Unable To Climb My Way Out Of This One

-

I guess the good times have all just left dear me

So I will crack open an energy drink

And sit here, until I can begin to think

As I organize songs, like an anal retentive

On a rampage, while chain-vaping

Turn around and grab a pen off the table

And pick up the book, with nothing else to do

Stupid shutdown

__what can you do?

Can't have a woman's company, that's for sure

Not when I'm single, and I have nobody

The world looks like a terrible place

__to have to be stuck here

Living and breathing

__the same air as ev'rybody

____oh dear

What's the matter with me?

All I can do is stay clean

The current of my life, though, is gettin' so high

I don't even bother counting how many times I blink

Why would I do that?

What for?

What's the reason for anything these days?

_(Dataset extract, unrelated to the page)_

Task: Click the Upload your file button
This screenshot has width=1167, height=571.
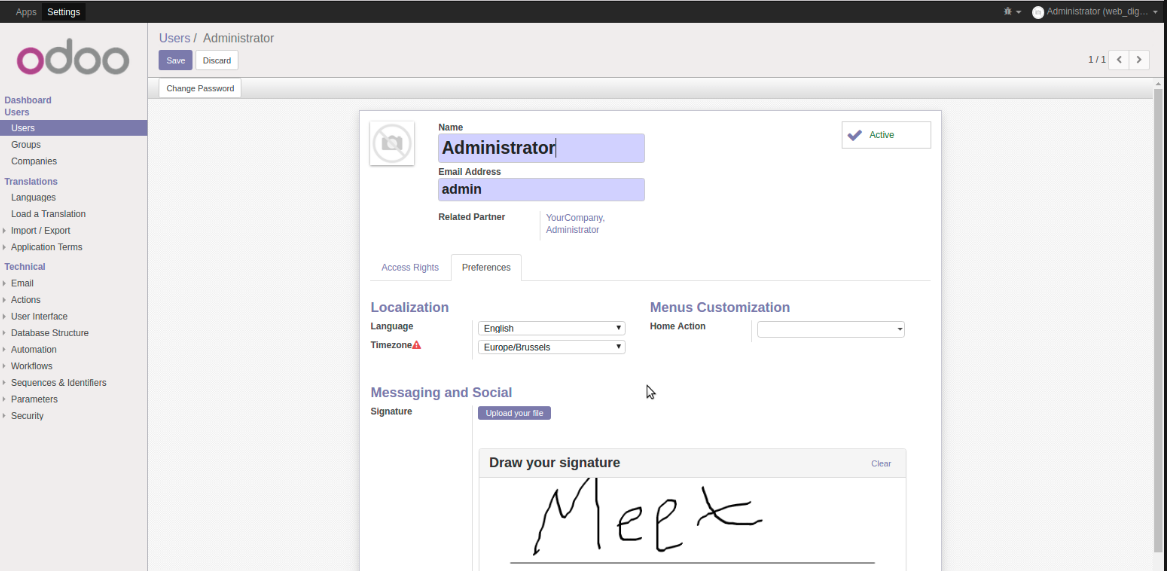Action: (514, 413)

A monkey could drag his tail behind him

But I don't have any one I can kill

Fuckin' life-on-life's-terms sucks ass

But I can't help it

__if the price of love is a high bill to pay

What am I doing here, these days?

Just wastin' away?

I'm still waiting for Season 4 of Stranger Thangs

I'm a slave to entertainment

But I'm not a couch potato, yet

I just wanna get all the words in my head

__down on paper

To see what I've been feeling lately

I was never good at thee 11th. step

Nor the 9th. one, for that matter

Voices, from somewhere, keep laughing, and laughing

But I don't ever know what's so funny

I have misfortunes at the super market

And people just laugh

Makes me wanna kick some ass

But I'm so institutionalized

__I can't even do that right

I can't blame society for wanting me dead

There are so many things I shouldn't have said

But I'll milk the cows, if it makes God happy

Emptiness runs thru my veins

How can life be so insane?

My temper keeps on warping my brain

Feed my thoughts with anger and despair

It's so unfair

But the meat trolley hasn't finished

__making it's way to me

So how can I complain?

I want things to slow down sometimes

But July cannot come soon enough

If only I weren't so useless to every one

Maybe I could be invited to all the fun

And happy moments could happen again

But this rotten world is full of heartless people

How can I be friends with any one?

I'll weep in pain one day

__I just know it

And I won't know what's wrong with me

When I make it big

__and then screw up, and blow it

I'll swallow the pain, like I'm asked to

Then I'll just start chasing wabbits

For no reason

Other than to catch one

And choke it to death

To give myself a good laugh

Not caring how frowned upon that would be

But why should I care

__what others think of me?

I was told not to care about that

Because I do that too much

Yeah, you wanna piss me off?

Just think up a bunch of thoughts about me

That really gets my evil wheels all greased up

__and goin'

I couldn't imagine a world

Where nobody anywhere was thinking

__some shit about me

That would be impossible

I piss everybody off

Even God

__if you could imagine that

-

01-17-'21

D. L. Cannon


Submitted: January 19, 2021

© Copyright 2021 DLCannon. All rights reserved.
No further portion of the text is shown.